A motion by the Attorney General to dismiss the bill of complaint as a suit against the State without its consent was denied. Certain provisions of the amendatory statute were declared unconstitutional, and their enforcement enjoined pendente lite. The statute was sustained otherwise. 3 N.J. Super. 332. Judgment to the same effect was entered on final hearing. Plaintiffs appealed to the Appellate Division of the Superior Court from the provisions of the judgment sustaining particular sections of the statute; and the defendant Board appealed from the declaration of constitutional insufficiency as to the remainder, and from the denial of its motion to dismiss the complaint. The appeals were certified here, before hearing, on the motion of the Board.
The Attorney General insists that the proceeding is a suit against the State to which it has not consented, and is therefore not maintainable. The reasoning is that, "as a State agency," the defendant Board "is an alter ego of the State, administering for the State matters with respect to the practice of optometry," and so the action is one against the State within the principle of Strobel Steel Co. v. State Highway Commission, 120 N.J.L. 298 (E. & A. 1938), that a suit against a State agency "is, in fact, a suit against the State, if the judgment obtained will operate to control the action of the State or subject it to liability."
The action here is not in that category. It is a proceeding under the Declaratory Judgments Act to determine the constitutional force of the challenged provisions of the cited statute, and to restrain the threatened enforcement of such of them as may be found deficient. The validity and construction of a statute and rights, status or other legal relations thereunder are proper subjects of inquiry under this statute. R.S. 2:26-69. There is no enlargement of jurisdiction
over subject matter and parties. But there is provision for declaratory relief not obtainable under the preexisting practice and procedure. The remedy is available in certain cases where no other action would lie. All courts of record are given power, within their respective jurisdictions, to declare rights, status and other legal relations, "whether or not further relief is or could be claimed." R.S. 2:26-68. This remedial power is equitable in nature, of a quality and breadth competent "to settle and afford relief from uncertainty and insecurity with respect to rights, status and other legal relations," and thus to advance the administration of justice. R.S. 2:26-67. Vide New Jersey Turnpike Authority v. Parsons, 3 N.J. 235 (1949); Guarantee Trust Company of New York v. Hannay & Company (1915), 2 K.B. 536. The act does not modify the principle of the sovereign's immunity from suit without its consent. Empire Trust Co. v. Board of Commerce and Navigation, 124 N.J.L. 406 (Sup. Ct. 1940); Provident Mutual Life Insurance Co. v. Unemployment Compensation Commission, 126 N.J.L. 348 (E. & A. 1941).
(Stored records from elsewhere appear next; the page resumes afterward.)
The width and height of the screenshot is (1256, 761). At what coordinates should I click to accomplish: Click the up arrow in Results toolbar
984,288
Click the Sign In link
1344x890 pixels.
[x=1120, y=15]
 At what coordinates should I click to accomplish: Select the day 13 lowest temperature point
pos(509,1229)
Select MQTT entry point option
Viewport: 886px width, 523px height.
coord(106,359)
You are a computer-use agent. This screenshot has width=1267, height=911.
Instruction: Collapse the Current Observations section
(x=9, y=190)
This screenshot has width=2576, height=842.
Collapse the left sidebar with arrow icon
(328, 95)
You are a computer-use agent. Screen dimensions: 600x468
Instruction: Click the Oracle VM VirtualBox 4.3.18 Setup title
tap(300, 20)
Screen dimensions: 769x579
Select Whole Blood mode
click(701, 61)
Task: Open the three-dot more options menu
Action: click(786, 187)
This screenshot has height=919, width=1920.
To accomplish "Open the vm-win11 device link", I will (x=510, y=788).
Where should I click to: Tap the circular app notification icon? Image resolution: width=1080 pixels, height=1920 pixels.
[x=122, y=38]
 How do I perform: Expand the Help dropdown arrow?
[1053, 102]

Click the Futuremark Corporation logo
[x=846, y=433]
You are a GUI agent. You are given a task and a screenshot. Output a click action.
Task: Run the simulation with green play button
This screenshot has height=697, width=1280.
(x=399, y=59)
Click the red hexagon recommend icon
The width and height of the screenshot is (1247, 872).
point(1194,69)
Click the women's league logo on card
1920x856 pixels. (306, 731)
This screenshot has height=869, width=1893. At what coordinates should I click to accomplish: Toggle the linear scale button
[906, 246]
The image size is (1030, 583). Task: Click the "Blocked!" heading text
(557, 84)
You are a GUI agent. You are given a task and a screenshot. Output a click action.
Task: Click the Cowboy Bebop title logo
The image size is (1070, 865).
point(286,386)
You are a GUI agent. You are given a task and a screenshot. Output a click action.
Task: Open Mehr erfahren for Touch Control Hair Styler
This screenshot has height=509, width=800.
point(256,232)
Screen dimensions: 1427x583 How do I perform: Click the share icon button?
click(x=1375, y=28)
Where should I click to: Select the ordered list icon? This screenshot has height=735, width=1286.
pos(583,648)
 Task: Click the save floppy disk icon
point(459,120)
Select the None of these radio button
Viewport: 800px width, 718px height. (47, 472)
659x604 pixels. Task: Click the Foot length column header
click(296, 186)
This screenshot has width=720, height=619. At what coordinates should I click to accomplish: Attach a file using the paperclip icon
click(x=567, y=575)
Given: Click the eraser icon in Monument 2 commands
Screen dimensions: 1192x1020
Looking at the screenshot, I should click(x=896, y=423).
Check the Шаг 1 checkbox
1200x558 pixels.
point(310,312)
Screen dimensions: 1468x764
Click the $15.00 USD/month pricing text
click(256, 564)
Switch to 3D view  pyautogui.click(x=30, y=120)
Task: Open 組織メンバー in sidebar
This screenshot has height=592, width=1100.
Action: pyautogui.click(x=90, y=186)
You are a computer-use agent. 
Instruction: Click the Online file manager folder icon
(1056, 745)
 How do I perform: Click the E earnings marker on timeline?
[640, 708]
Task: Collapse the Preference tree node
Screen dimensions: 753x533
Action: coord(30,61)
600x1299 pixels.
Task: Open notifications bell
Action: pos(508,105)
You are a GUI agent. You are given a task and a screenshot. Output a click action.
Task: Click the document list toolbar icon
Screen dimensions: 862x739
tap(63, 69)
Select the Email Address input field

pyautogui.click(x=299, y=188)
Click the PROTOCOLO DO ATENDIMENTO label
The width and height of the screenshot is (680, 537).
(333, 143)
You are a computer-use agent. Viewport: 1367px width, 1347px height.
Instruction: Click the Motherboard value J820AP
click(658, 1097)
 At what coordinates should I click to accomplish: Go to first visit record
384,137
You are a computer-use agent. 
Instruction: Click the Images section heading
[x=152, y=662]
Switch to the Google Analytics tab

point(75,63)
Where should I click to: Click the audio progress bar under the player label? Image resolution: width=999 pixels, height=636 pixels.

A suit to restrain a state agency of the particular class from executing an unconstitutional statute, to the irreparable injury of the plaintiff's rights, is not one designed to control the action of the State or to subject it to liability within the principle of sovereign immunity from suit. This has been a common exercise of equitable jurisdiction. And under the State Constitution of 1844, acts done by this administrative authority in the enforcement of the challenged provisions of the act would have been reviewable on certiorari as an excess of power. By Article VI, Section V, paragraph 4 of the Constitution of 1947, the jurisdiction to grant relief under the prerogative writs was continued in the Superior Court, invocable as of right by proceedings in lieu thereof as provided by rules of the Supreme Court, except that in criminal cases the review shall be discretionary. Such a review by an action in the nature of certiorari is not a suit against the State; nor is a proceeding in advance of adverse action by
the state agency, either to avoid irreparable injury or to secure an adjudication under the Declaratory Judgments Act of what would not have been a justiciable controversy under the old practice, in that category. A proceeding to restrain the invasion of one's personal or property rights by an officer of the State presuming to act under color of an unconstitutional statute is not a suit against the State; the judgment sought will neither control the action of the State nor subject it to liability. The keeping of such agencies within lawful bounds does not constitute a restraint upon state action.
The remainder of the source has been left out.